Artigo Revisado por pares

Evaluating plant available potassium with strontium citrate

1994; Taylor & Francis; Volume: 25; Issue: 9-10 Linguagem: Inglês

10.1080/00103629409369152

ISSN

1532-2416

Autores

R. R. Simard, Ján Žižka,

Tópico(s)

Soil and Unsaturated Flow

Resumo

Abstract The 0.02M strontium chloride (SrCl2) and 0.05M citric acid solution (Sr‐citrate) was developed for the simultaneous determination of availability indices for plant nutrients from soils. The objective of this study was to compare the Sr‐citrate extracting solution with water, 0.002M SrCl2, 0.1M barium chloride (BaCl2), 0.1M hydrochloric acid (HCl), 1M ammonium acetate (NH4OAc), and Mehlich 3 soil extractants as predictors of plant‐available potassium (K) for alfalfa (Medicago sativa L.) in the greenhouse. The Sr‐citrate solution extracted more soil K than SrCl2 and BaCl2 but less than the other extractants.
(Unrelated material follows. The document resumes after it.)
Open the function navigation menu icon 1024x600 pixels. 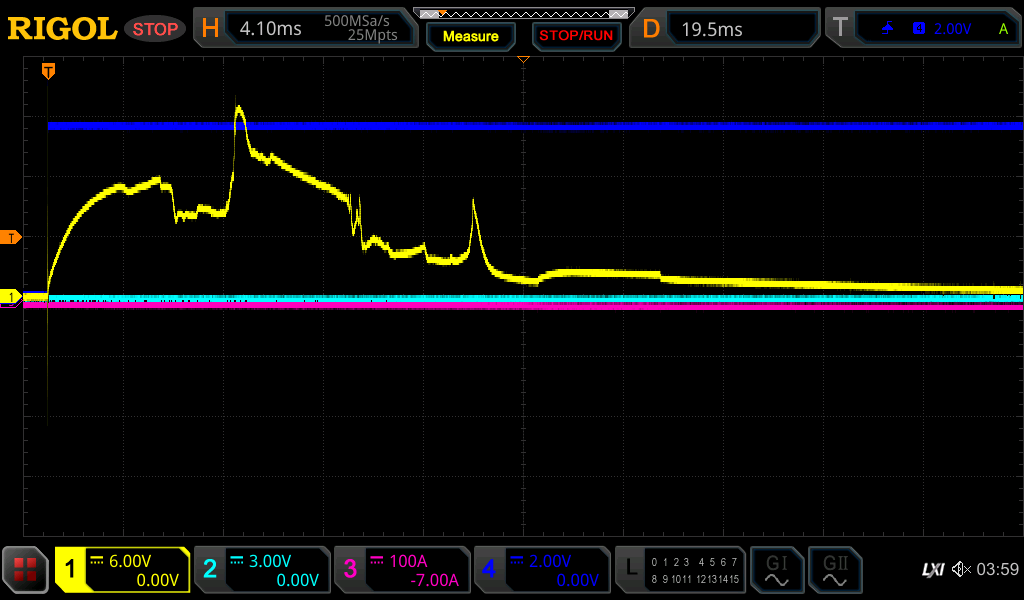click(25, 570)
The Sr‐citrate solution was best for predicting K uptake from low cation exchange capacity (CEC < 15 cmolc/kg) soils and adequately predicted plant uptake from higher CEC soils and the relative yield of alfalfa in all soils. The relationship between Sr‐citrate K and plant uptake was slightly improved when boiling nitric acid (HNO3)‐extracted K or organic matter content was included in the multiple regression equation. The results of this study show that the Sr‐citrate procedure can adequately predict the amount of plant‐available K in soils.